**WORK TO DO**. Copy out in full every line of the data below that contains the string "size". The match is case-sensitive.

+-------+

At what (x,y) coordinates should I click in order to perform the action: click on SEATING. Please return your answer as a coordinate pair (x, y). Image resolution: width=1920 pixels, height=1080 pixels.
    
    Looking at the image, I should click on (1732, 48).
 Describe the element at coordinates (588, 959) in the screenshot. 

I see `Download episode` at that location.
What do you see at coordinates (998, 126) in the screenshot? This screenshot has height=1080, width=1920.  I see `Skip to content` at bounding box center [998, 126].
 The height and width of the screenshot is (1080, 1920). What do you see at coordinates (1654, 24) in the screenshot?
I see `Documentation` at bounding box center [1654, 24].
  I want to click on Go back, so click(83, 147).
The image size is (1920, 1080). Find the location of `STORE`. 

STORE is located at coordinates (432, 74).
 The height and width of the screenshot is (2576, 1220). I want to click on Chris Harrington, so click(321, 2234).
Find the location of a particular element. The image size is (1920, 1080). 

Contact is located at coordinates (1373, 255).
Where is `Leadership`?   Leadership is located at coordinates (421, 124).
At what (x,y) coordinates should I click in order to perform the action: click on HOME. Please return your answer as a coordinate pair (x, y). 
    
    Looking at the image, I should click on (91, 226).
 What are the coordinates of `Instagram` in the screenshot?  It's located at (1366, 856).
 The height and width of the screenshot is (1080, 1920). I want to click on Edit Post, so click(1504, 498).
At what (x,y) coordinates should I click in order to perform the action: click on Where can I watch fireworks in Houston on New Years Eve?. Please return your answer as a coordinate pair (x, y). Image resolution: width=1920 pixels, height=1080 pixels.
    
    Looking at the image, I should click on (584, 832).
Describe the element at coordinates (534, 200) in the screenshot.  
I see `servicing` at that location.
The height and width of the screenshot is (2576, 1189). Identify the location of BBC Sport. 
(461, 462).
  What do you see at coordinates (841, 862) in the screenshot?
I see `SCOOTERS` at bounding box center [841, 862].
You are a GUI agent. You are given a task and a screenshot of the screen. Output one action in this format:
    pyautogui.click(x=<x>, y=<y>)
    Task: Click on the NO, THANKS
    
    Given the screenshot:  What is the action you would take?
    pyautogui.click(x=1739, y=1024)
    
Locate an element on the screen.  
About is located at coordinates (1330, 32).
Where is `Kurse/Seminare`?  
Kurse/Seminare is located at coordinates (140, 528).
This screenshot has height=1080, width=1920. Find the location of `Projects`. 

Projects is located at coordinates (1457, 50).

+-------+

**THE SOLUTION**.
The image size is (1920, 1080). Find the location of `STORE`. 
Find the location of a particular element. The image size is (1920, 1080). 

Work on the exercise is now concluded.